Resources in FreeIPA can be also managed using a web interface. In this posting we focus on the command line, because this is the form of management you will be tested on in the exam. However, the web interface is still useful to confirm that the commands run successfully and to get an overview of the various options and properties of each managed resource.
FreeIPA offers centralized management for various services on all clients in a FreeIPA domain. Even though the exam objectives ask you only to be aware of these capabilities, it is still worth the time to test this setup for one of the various services, such as sudo.
Establishing a Trust Relationship to Active Directory
No matter how great Linux is, a lot of companies still run Windows systems and use Active Directory to manage these systems. Luckily, FreeIPA can establish a trust relationship with an Active Directory domain. This allows users managed in Active Directory to also log into Linux clients of the trusting IPA domain, including using single sign-on.
In order to set up the trust relationship, the domains need to be able to see each other in the DNS. There are various ways to achieve this, including the mutual configuration of DNS forward zones. Alternatively, each DNS server could be configured with A, AAAA, and NS records to delegate the respective zones to the correct name servers. Depending on the setup, it might be an alternative approach to have forward requests from both domains to an external recursive name server that forwards queries to the correct authoritative name server.

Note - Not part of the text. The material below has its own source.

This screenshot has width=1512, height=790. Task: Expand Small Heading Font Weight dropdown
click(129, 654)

The ipa-adtrust-install command prepares the FreeIPA server and ipa trust-add finally sets up the trust. The IDM documentation explains the entire procedure and shows how to confirm that the setup succeeded.
Since Windows users have different properties from those of Linux users, Active Directory users may not have POSIX attributes such as the home directory path or the login shell. FreeIPA supports so-called ID views that add such attributes to users from another domain. These attributes remain within the FreeIPA domain and are effective only for IPA Linux clients.

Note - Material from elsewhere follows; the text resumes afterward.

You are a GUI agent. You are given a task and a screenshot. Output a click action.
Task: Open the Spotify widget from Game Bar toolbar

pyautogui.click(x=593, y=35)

Configuring NFSv4 Shares and Mounts
When sharing files between Linux systems, NFS is often used instead of SMB. The final subject on the exam covers the configuration of NFS shares and mounts, including some advanced features of NFSv4. Red Hat provides a good summary of how to configure NFS shares and how to mount NFS exports. The documentation also explains the role of the various NFS components and has a dedicated chapter on some of the advanced NFSv4 features such as authentication.
The Linux-NFS wiki provides some more information on NFS ACLs, The wiki also summarizes the use of NFS and FreeIPA. The University of Michigan adds a good explanation of ID mapping in NFS as well as another good summary of the NFSv4 configuration.
This is the final blog post regarding the LPIC-3 Mixed Environment exam. I hope this series helped you to prepare for the exam and set up a playground to experiment with all the commands and options mentioned in the exam objectives, even if they weren’t discussed explicitly in this series. If you decide to prove your new skills by taking the LPIC-3 exam, I wish you the best of luck.
Finally, I cannot conclude this blog series without shoutouts to the Samba team and the folks at Red Hat. We have referenced the Samba Wiki and the FreeIPA/Red Hat IDM documentation a lot; both are excellent resources for the exam preparation. Thank you all for all your efforts you put in your development and documentation. You’re doing great work.